Fifth, in the management sciences, one can observe the phenomenon of increasing diversity in the understanding of concepts [7] and the introduction of new concepts despite the fact that a common and consistent language is an essential element in the existence of a scientific discipline [8].

Sixth, despite the fact that the literature in the management sciences is dominated by the view that a cumulative model of creating knowledge about organizational reality is present in these sciences and is related to the deepening of science as a whole [9], according to S. Sulkowski, theories, concepts and methods of management do not form a single, coherent research perspective [10]. Such a wide variety of approaches, paradigms and methodological concepts prevents the full use of the cumulative model of knowledge creation.

Seventh, the problem of incommensurability of the entire scientific discipline is very evident in the management sciences, especially in terms of methods of conducting research and interpreting its results [10]. This issue seems to be particularly evident when contrasting a qualitative (interpretative) approach with a quantitative (neopositivist) approach.
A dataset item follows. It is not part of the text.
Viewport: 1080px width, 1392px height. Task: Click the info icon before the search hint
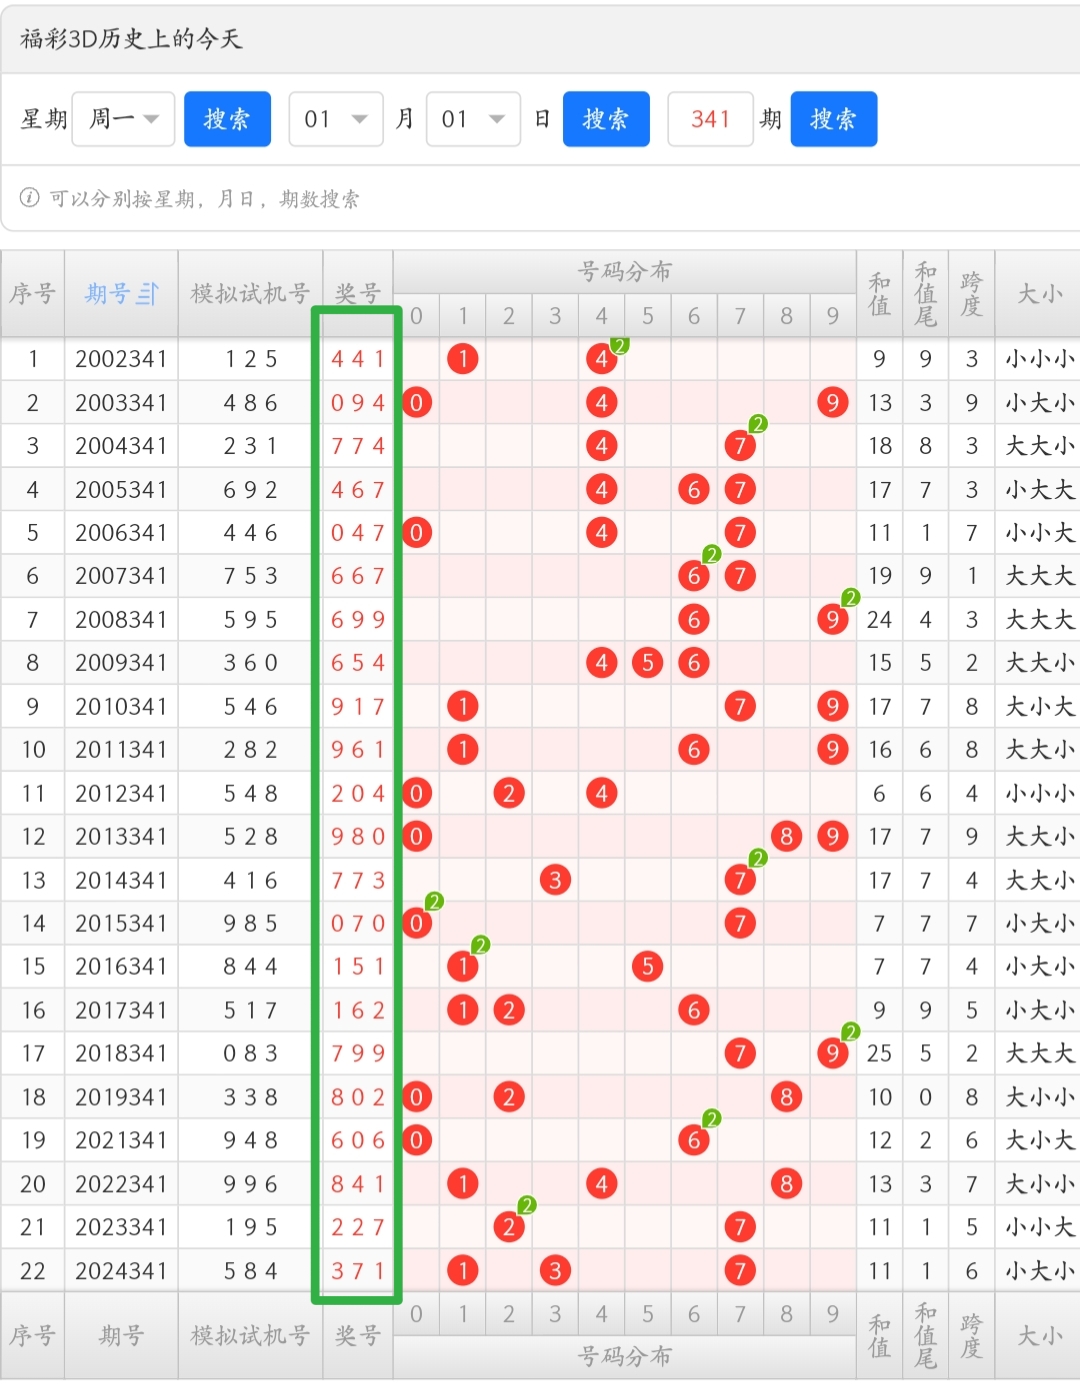pos(30,198)
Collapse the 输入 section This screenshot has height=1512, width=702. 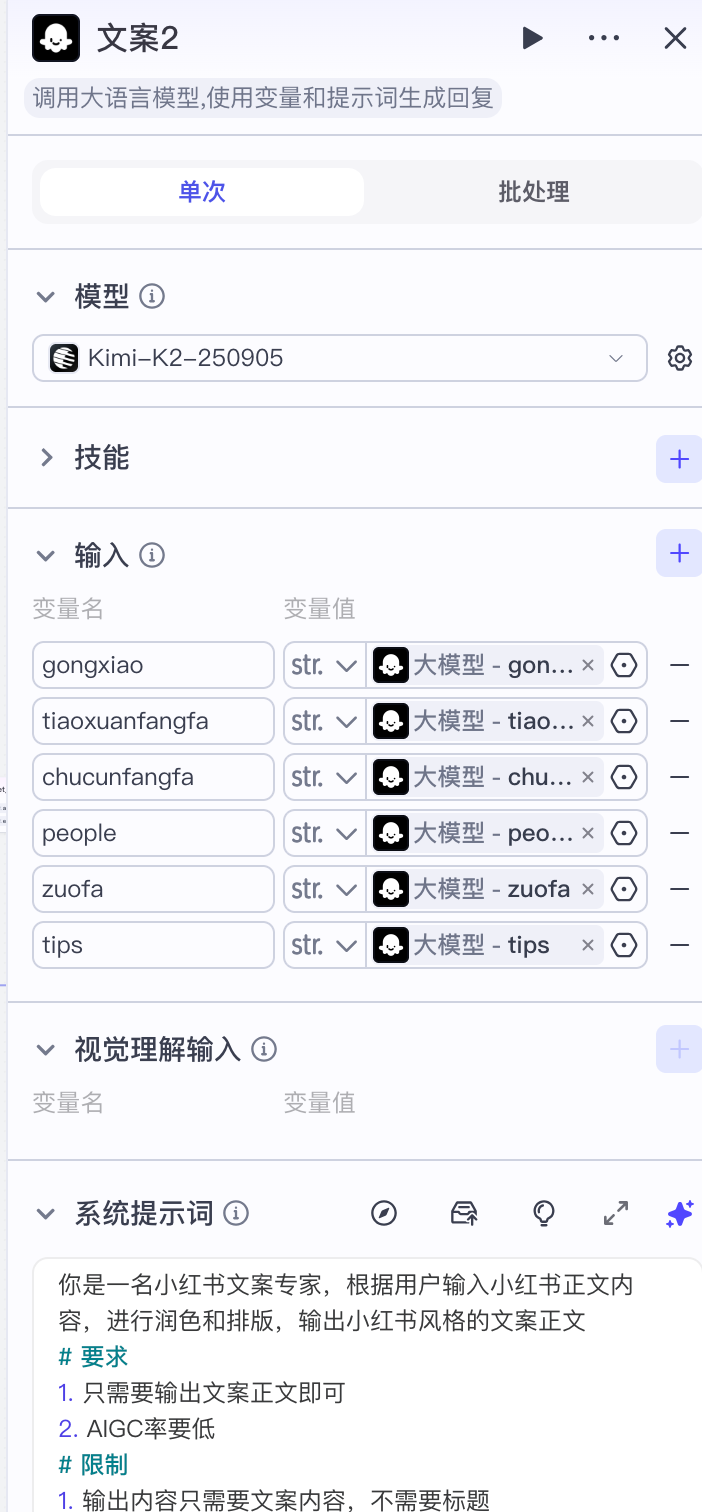pos(45,555)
Due to the phenomenon of incommensurability of the results of research conducted even within the same approach, they cannot be compared with each other, which leads to the formation of “islands of knowledge” [11].

In order to solve these problems at least to some extent, I designed the methodological concept “System of organizational terms”. In many areas, instead of conclusions, theses or assumptions in the System of organizational terms, only hypotheses have been made, which only in the future can be verified and complete the solution of the problems of management science posed above. For more on the Organizational Size Layout, click here:

[1] K. Zimniewicz: O potrzebie dyskusji na temat metod zarządzania. W: Ku nowym paradygmatom nauk o zarządzaniu. Red. J. Rokita. Katowice, GWSH, 2008, s. 137.

[2] J. Rokita: Systemowe podejście do badań nad zachowaniami organizacji. W: Kierunki i dylematy rozwoju nauki i praktyki zarządzania przedsiębiorstwem. Red. H. Jagoda, J. Lichtarski. Wrocław, Wydawnictwo UE we Wrocławiu, 2010, s. 258.

[3] H.G. Hicks, F. Goronzy: On Methodology in the Study of Management and Organization. Academy of Management Journal 1967, Vol. 10 (4), s. 383.

[4] S. Sudoł: Main Dilemmas of Management Science. Organization and Management 2010, Vol. 1 (139), s. 8-9.

[5] Ł. Sułkowski: Utopia zarządzania. Przegląd Organizacji 2005, Nr 11, s. 7.

[6] P. Darmer: The Subject(ivity) of Management. Journal of Organizational Change Management 2000, Vol. 13 (4), s. 334-351.

[7] O. Flak: Układ wielkości organizacyjnych jako obiekt badań. W: Organizacje komercyjne i niekomercyjne wobec wzmożonej konkurencji oraz wzrastających wymagań konsumentów. Red. A. Nalepka. Nowy Sącz, Wyższa Szkoła Biznesu, 2007, s. 66

[8] R. Hodge: Towards a Postmodern Science of Language. Social Semiotics 2003, Vol. 13 (3), s. 242.

[9] A.C. Edmondson, S.E. Mcmanus: Methodological Fit in Management Field Research. Academy of Management Review 2007, Vol. 32 (4), s. 1158-1159.

[10] Ł. Sułkowski: Problem niewspółmierności koncepcji w zarządzaniu. Przegląd Organizacji 2004, Nr 4, s. 6.

[11] M. Gleiser: The Island of Knowledge: The Limits of Science and the Search for Meaning. New York, Basic Books, 2014.